In this world Neewa and Miki found a vast and unending contentment. They lay, on this August afternoon, on a sun-bathed shelf of rock that overlooked a wonderful valley. Neewa, stuffed with luscious blueberries, was asleep. Miki's eyes were only partly closed as he looked down into the soft haze of the valley. Up to him came the rippling music of the stream running between the rocks and over the pebbly bars below, and with it the soft and languorous drone of the valley itself. He napped uneasily for half an hour, and then his eyes opened and he was wide awake. He took a sharp look over the valley.

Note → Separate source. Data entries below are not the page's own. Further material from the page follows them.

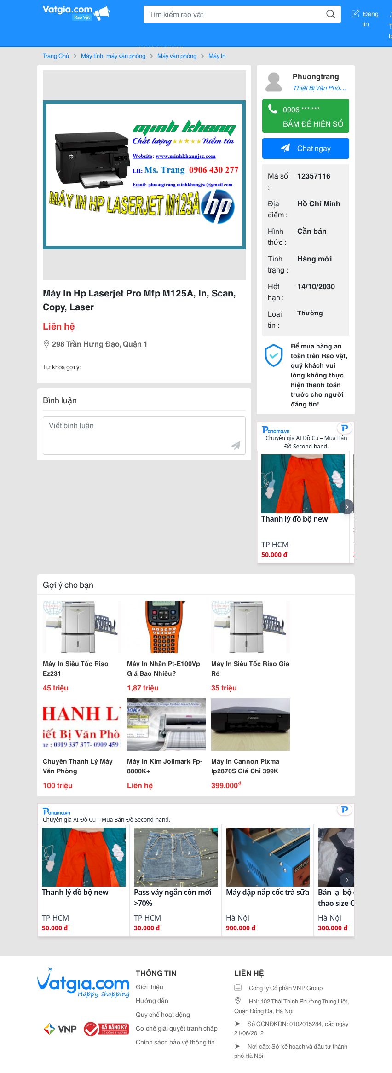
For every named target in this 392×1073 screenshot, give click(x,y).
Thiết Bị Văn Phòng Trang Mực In (339, 87)
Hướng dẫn (152, 1000)
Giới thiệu (149, 986)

Then he looked at Neewa, who, fat and lazy, would have slept until dark. It was always Miki who kept him on the move. And now Miki barked at him gruffly two or three times, and nipped at one of his ears.

"Wake up!" he might have said. "What's the sense of sleeping on a day like this? Let's go down along the creek and hunt something."

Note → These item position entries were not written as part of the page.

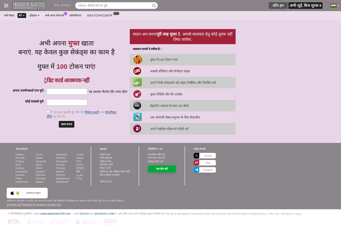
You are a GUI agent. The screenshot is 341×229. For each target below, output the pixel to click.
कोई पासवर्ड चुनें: (34, 101)
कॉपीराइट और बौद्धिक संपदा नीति (115, 171)
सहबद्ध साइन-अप (155, 161)
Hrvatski (60, 164)
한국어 (80, 164)
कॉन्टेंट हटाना (106, 181)
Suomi (39, 154)
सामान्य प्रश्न (105, 154)
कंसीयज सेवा (105, 161)
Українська (22, 181)
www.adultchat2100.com (55, 213)
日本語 (80, 168)
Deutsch (60, 175)
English (20, 154)
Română (60, 157)
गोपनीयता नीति (106, 164)
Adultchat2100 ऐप (100, 15)
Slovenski (41, 161)
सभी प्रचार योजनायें (55, 15)
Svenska (40, 175)
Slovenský (61, 154)
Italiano (60, 171)
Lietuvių (20, 168)
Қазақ (79, 157)
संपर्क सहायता (106, 157)
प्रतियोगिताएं (75, 15)
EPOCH (84, 213)
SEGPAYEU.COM (104, 213)
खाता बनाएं (66, 124)
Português (61, 161)
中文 (78, 161)
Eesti (18, 164)
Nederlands (62, 181)
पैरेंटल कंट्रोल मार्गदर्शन (110, 175)
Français (60, 168)
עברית (79, 178)
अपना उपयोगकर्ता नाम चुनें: (28, 90)
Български (21, 171)
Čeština (20, 161)
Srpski (39, 157)
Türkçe (80, 154)
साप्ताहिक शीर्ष (156, 154)
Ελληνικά (40, 178)
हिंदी (78, 171)
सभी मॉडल (9, 15)
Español (40, 171)
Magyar (40, 181)
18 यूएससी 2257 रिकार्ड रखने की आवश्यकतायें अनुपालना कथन (34, 204)
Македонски (63, 178)
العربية (79, 175)
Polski (19, 178)
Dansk (39, 164)
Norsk (39, 168)
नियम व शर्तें (92, 112)
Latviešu (20, 175)
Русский (20, 157)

Neewa roused himself, stretched his fat body, and yawned. Sleepily his little eyes took in the valley. Miki got up and gave the low and anxious whine which always told his companion that he wanted to be on the move. Neewa responded, and they began making their way down the green slope into the rich bottom between the two ridges.

They were now almost six months of age, and in the matter of size had nearly ceased to be a cub and a pup. They were almost a dog and a bear. Miki's angular legs were getting their shape; his chest had filled out; his neck had grown until it no longer seemed too small for his big head and jaws, and his body had increased in girth and length until he was twice as big as most ordinary dogs of his age.

Neewa had lost his round, ball-like cubbishness, though he still betrayed far more than Miki the fact that he was not many months lost from his mother. But he was no longer filled with that wholesome love of peace that had filled his earlier cubhood. The blood of Soominitik was at last beginning to assert itself, and he no longer sought a place of safety in time of battle—unless the grimness of utter necessity made it unavoidable. In fact, unlike most bears, he loved a fight. If there were a stronger term at hand it might be applied to Miki, the true son of Hela. Youthful as they were, they were already covered with scars that would have made a veteran proud. Crows and owls, wolf-fang and fisher-claw had all left their marks, and on Miki's side was a bare space eight inches long left as a souvenir by a wolverine.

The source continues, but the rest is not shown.